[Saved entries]

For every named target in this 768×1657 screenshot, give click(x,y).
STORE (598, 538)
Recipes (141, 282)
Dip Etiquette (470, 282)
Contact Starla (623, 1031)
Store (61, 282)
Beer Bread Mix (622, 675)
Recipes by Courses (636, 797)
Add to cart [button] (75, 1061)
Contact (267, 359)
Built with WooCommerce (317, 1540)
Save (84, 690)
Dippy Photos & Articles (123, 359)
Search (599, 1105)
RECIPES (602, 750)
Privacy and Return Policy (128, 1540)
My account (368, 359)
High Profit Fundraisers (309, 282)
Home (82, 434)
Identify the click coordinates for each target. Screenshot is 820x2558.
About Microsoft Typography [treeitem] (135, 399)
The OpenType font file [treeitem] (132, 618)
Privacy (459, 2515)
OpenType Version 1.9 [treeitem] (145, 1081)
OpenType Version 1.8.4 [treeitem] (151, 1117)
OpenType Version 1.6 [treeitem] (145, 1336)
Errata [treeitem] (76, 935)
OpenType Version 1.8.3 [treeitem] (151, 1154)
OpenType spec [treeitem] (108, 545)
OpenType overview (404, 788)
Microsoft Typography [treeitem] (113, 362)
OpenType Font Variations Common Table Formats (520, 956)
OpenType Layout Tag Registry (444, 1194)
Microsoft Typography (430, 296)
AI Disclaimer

*WHAT YOU WILL DO*
Each line from the one containing "Home (82, 434)" to the end of the records should be echoed exactly, and no other line.

*RESPONSE TO THIS EXERCISE*
Home (82, 434)
Identify the click coordinates for each target. Screenshot is 820x2558.
About Microsoft Typography [treeitem] (135, 399)
The OpenType font file [treeitem] (132, 618)
Privacy (459, 2515)
OpenType Version 1.9 [treeitem] (145, 1081)
OpenType Version 1.8.4 [treeitem] (151, 1117)
OpenType Version 1.6 [treeitem] (145, 1336)
Errata [treeitem] (76, 935)
OpenType Version 1.8.3 [treeitem] (151, 1154)
OpenType spec [treeitem] (108, 545)
OpenType overview (404, 788)
Microsoft Typography [treeitem] (113, 362)
OpenType Font Variations Common Table Formats (520, 956)
OpenType Layout Tag Registry (444, 1194)
Microsoft Typography (430, 296)
AI Disclaimer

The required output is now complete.